Clear glass jar, with external screw thread, ground on top. Embossed on base ‘Propert’s, London’. Such jars contained boot cream or other creams and polishes. It is an early example of a jar with an external screw thread.
Left, bottle embossed down both side panels ‘Argonaut Reg.’, for hat polish. Right, bottle embossed down side panels ‘Floraline’/ ‘London’, corked with metal drizzler – a hair tonic product?
Unembossed aqua bottle with oval panels and remnants of labels in the panels. The front label identifies the contents as ‘Hat Polish’.

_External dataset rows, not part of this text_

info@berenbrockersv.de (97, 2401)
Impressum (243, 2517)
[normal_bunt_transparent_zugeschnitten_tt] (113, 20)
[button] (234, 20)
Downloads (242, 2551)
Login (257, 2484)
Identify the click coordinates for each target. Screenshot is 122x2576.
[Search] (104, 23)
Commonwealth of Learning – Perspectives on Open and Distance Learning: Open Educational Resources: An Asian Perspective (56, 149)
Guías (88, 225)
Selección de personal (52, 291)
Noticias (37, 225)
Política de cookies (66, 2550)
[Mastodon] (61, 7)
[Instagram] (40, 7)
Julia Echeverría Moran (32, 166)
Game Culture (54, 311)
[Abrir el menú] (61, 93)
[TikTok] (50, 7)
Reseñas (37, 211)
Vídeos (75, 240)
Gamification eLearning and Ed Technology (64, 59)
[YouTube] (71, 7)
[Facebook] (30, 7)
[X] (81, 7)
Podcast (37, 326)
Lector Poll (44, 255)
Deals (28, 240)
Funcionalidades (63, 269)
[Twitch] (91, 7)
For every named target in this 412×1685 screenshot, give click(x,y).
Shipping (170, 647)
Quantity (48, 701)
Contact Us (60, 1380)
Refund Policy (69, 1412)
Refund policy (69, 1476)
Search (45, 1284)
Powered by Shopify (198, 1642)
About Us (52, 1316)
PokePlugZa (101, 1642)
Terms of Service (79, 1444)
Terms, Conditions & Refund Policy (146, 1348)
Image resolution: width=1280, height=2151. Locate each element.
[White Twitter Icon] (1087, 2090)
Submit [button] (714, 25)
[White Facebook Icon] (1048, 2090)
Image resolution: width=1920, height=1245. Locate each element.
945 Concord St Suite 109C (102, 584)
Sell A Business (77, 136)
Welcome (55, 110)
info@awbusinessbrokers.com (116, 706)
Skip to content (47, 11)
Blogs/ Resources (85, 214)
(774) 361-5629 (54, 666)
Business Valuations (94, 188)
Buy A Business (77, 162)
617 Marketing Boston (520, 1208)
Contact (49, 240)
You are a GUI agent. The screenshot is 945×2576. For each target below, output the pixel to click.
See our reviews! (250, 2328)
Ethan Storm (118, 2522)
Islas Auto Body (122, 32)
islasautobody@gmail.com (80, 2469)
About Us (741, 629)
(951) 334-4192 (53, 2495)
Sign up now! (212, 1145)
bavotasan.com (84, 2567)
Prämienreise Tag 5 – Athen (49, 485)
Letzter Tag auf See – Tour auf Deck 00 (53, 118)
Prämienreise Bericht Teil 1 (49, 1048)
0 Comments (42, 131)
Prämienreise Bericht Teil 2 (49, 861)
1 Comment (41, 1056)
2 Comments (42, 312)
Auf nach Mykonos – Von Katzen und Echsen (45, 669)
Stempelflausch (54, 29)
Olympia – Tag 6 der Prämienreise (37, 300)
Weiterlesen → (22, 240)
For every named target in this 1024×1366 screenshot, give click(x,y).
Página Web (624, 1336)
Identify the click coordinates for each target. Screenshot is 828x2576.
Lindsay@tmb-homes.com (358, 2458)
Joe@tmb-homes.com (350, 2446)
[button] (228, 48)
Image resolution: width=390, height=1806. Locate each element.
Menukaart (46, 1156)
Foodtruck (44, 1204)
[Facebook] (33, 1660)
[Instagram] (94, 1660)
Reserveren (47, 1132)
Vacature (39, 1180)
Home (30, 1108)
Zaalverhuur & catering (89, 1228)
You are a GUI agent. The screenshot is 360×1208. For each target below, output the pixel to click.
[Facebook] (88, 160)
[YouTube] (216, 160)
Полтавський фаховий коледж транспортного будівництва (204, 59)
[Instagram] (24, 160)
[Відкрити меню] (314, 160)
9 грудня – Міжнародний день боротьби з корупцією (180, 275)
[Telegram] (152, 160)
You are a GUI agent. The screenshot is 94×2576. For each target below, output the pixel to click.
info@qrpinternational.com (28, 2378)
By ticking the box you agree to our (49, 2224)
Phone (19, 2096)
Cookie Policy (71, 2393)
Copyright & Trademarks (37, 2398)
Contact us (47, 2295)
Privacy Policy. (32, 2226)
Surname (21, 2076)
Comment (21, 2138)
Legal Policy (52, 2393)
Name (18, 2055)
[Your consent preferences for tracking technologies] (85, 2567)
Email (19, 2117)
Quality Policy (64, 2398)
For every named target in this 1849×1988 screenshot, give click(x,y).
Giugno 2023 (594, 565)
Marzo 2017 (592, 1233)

Brass mid-Victorian pins, found on a patch of black silt with mid-Victorian refuse on the south bank of the Thames foreshore, along from the Globe. They were used to pin cloth by seamstresses and were probably attached to off-cuts when discarded.
Beads mostly made of glass, milk glass and jet. Some would have been in strings or attached to clothing when discarded.
A variety of buttons made of bone, mother of pearl, milk glass, china and wood. Many would have been attached to items to clothing when thrown away.
Hand- or machine-cut jet buttons are found on some late Victorian sites. Jet became particularly popular during Queen Victoria’s period of mourning after the death of Prince Albert. The buttons may have been attached to items of clothing when thrown away.
Woman’s leather shoe, c. 1910. From rubbish from labourers’ cottages, Kent.